Arcadia has declined to say why Oxholm was terminated, calling it confidential. The school didn't return calls for comment Wednesday. The secrecy has roiled some in the Arcadia community who have asked for answers.
In the e-mail, Oxholm said he was stunned by the board's decision to force him out and still doesn't know "exactly what happened. I may never be certain. But the bottom line," he wrote, was that he "had lost the confidence of a majority of board members."
He said he wasn't given the opportunity to discuss with the board concerns it may have had about his performance at the university, which enrolls about 4,000 undergraduate and graduate students.
"I know that our overnight withdrawal from campus might have looked as if I were guilty of something, but I want you to know that wasn't the case," Oxholm wrote.
He said he realized he had an ambitious agenda: "While I was very pleased and proud of what we have achieved together and the new course that we were on, perhaps I moved too fast on too many fronts."
Oxholm said he and his wife, Kim, left the president's house after he was fired and went to their home in the Poconos.
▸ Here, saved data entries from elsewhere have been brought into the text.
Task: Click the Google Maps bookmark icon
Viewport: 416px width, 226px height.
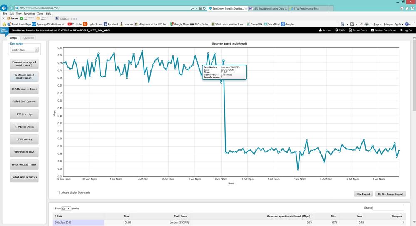Action: click(x=172, y=24)
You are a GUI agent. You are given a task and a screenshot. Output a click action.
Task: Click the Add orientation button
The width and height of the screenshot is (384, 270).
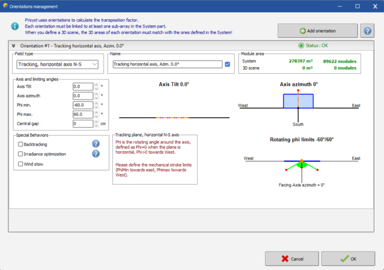[x=318, y=31]
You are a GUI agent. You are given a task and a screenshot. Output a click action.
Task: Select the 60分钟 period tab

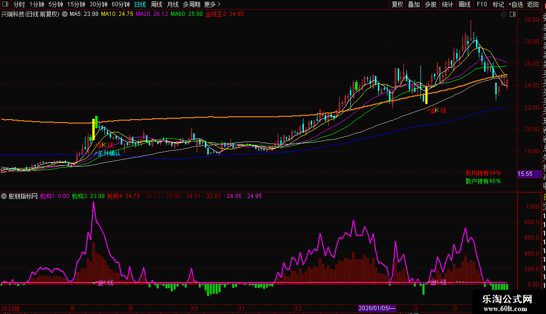pos(120,4)
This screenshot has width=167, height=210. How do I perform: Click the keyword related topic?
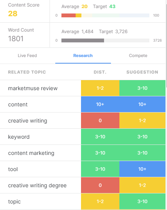pyautogui.click(x=19, y=137)
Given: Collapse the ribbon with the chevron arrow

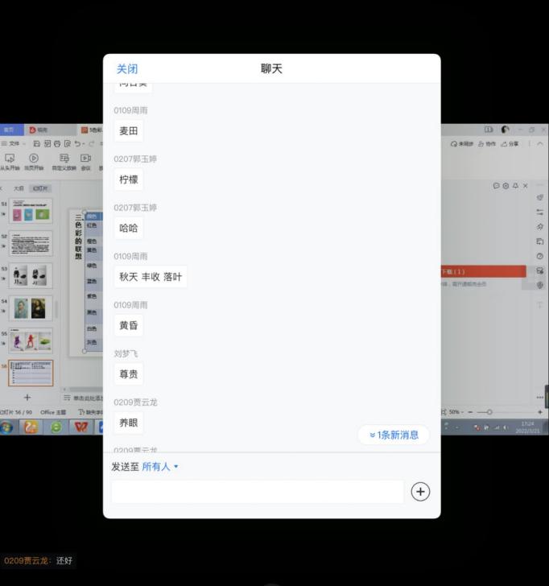Looking at the screenshot, I should click(x=539, y=144).
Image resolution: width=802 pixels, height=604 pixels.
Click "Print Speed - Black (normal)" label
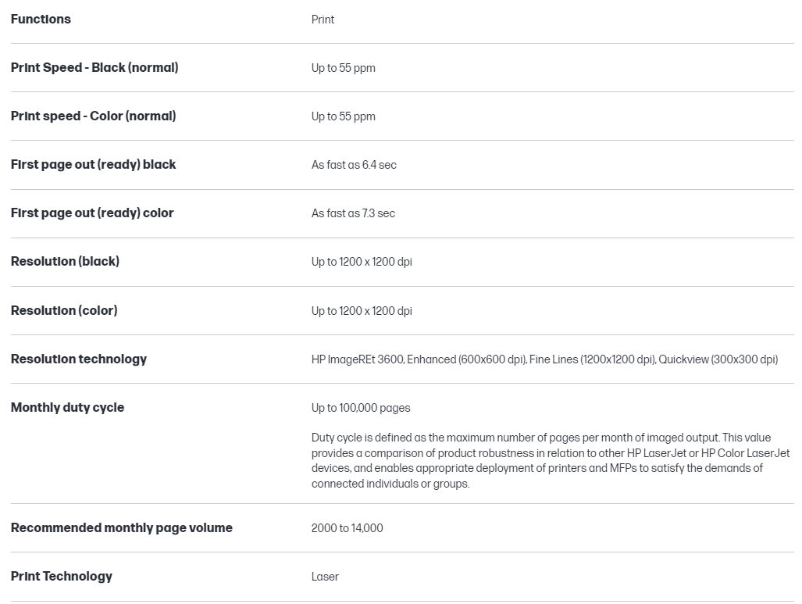pos(94,68)
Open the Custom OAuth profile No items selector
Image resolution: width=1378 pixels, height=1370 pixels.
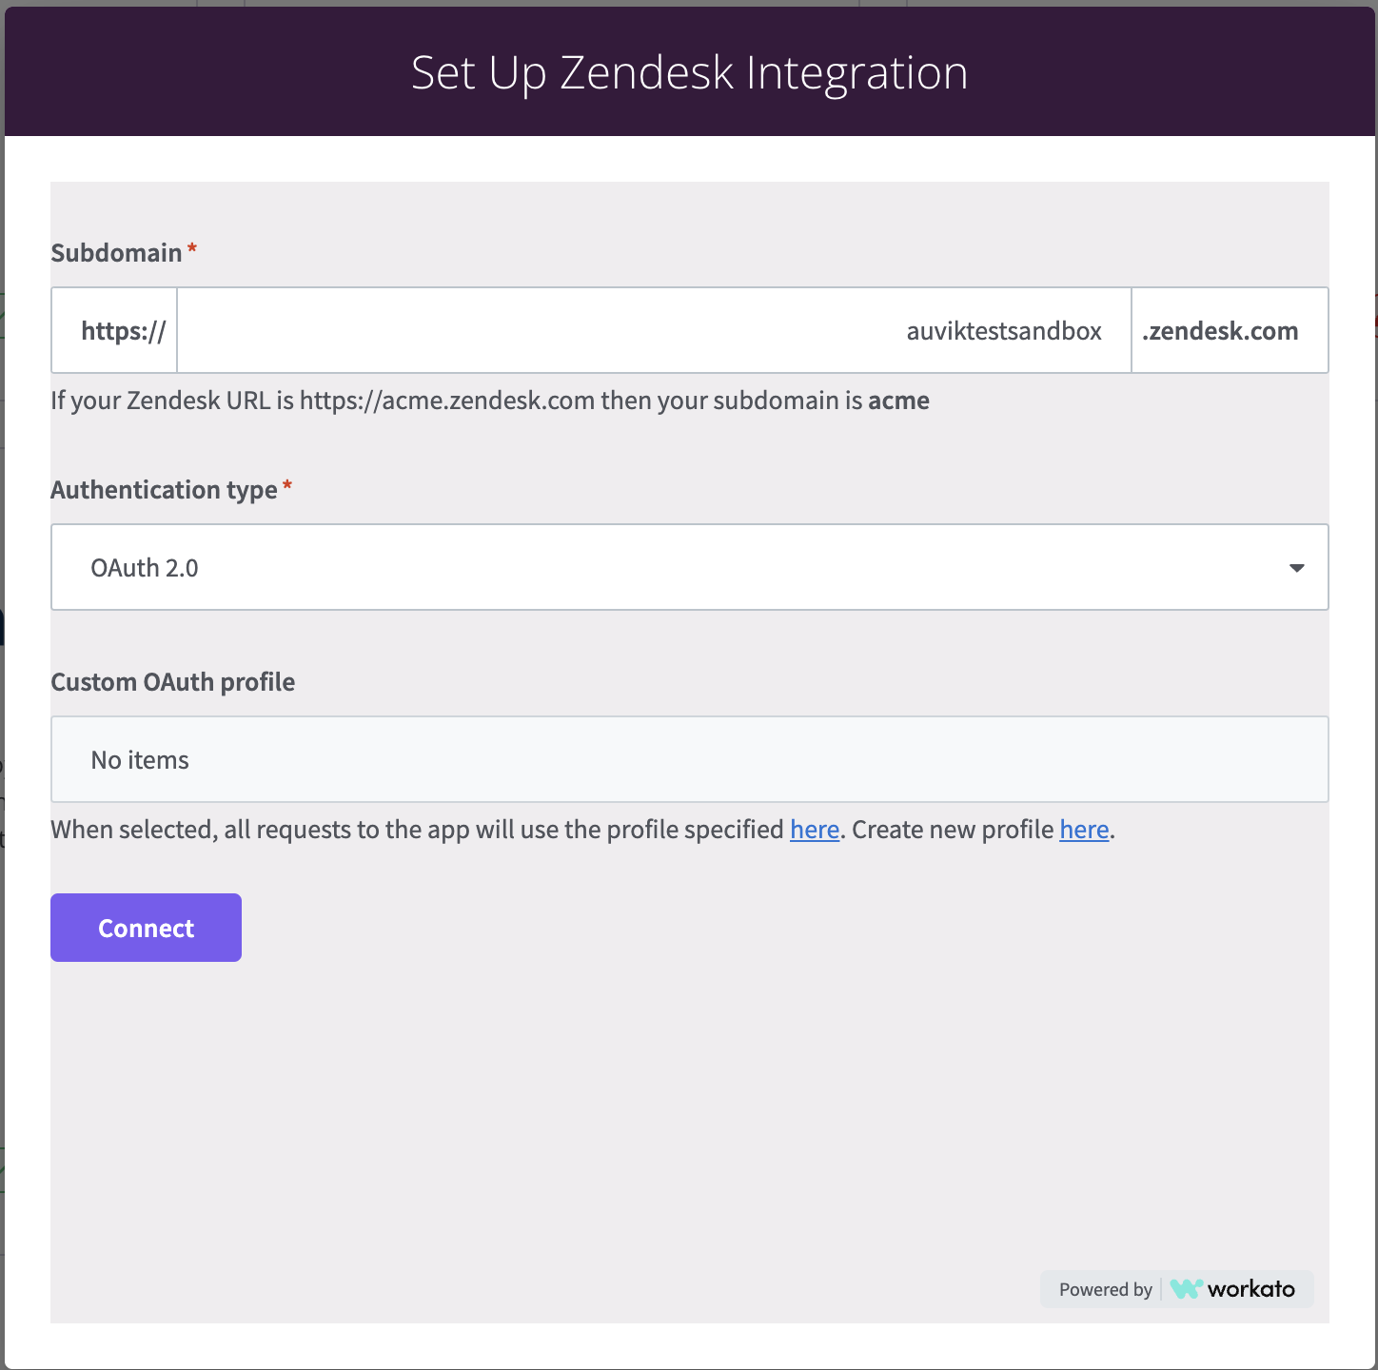click(x=689, y=759)
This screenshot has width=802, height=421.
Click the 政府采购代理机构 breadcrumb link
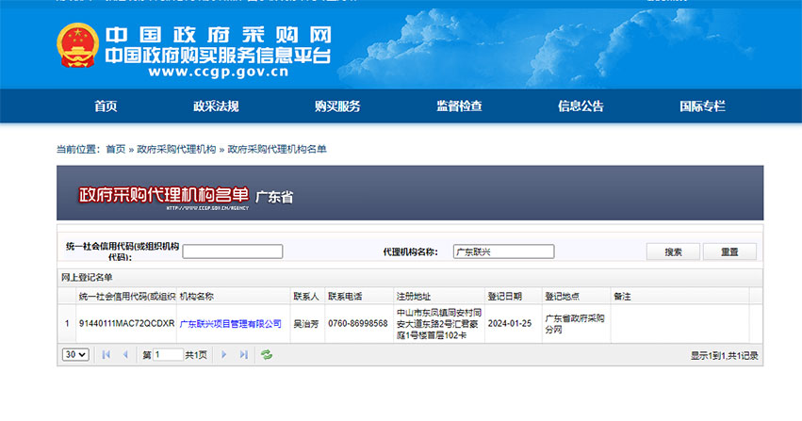[x=176, y=149]
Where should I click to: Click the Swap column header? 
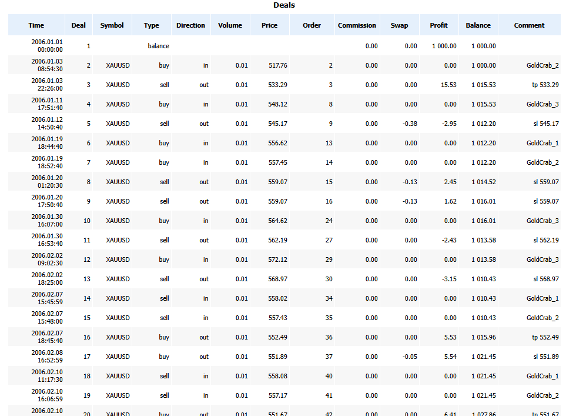click(399, 25)
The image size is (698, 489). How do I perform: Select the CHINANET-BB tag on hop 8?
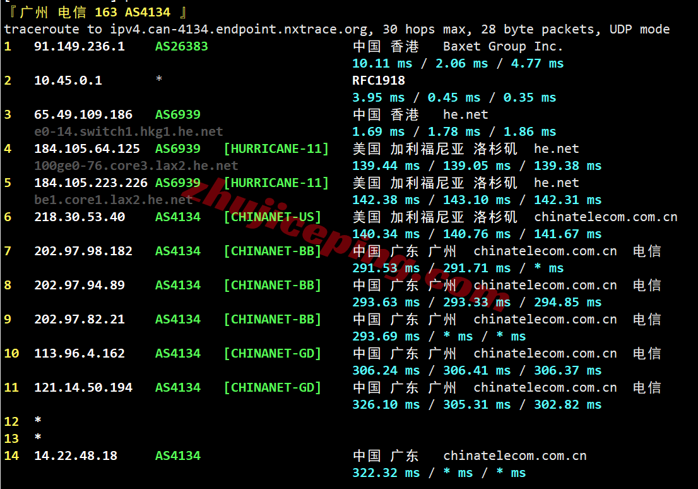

There, he discovered that he was cut off from the Arcadia e-mail system, "losing not only our ability to communicate but also our contacts and calendar."
They returned to Arcadia's 55-acre campus in Glenside a week later, when he was told by board chair Margaret Wright Steele that trustees objected to his return to campus to say goodbye, he wrote.
He called his inability to be part of Arcadia's future "one of the greatest sadnesses of my life."
Oxholm, a lawyer, was hired in May 2011 and took the helm that summer. Previously, he had been senior vice president and dean of Drexel's Center for Graduate Studies in California. He said he and his wife have rented an apartment in Philadelphia and will move in May.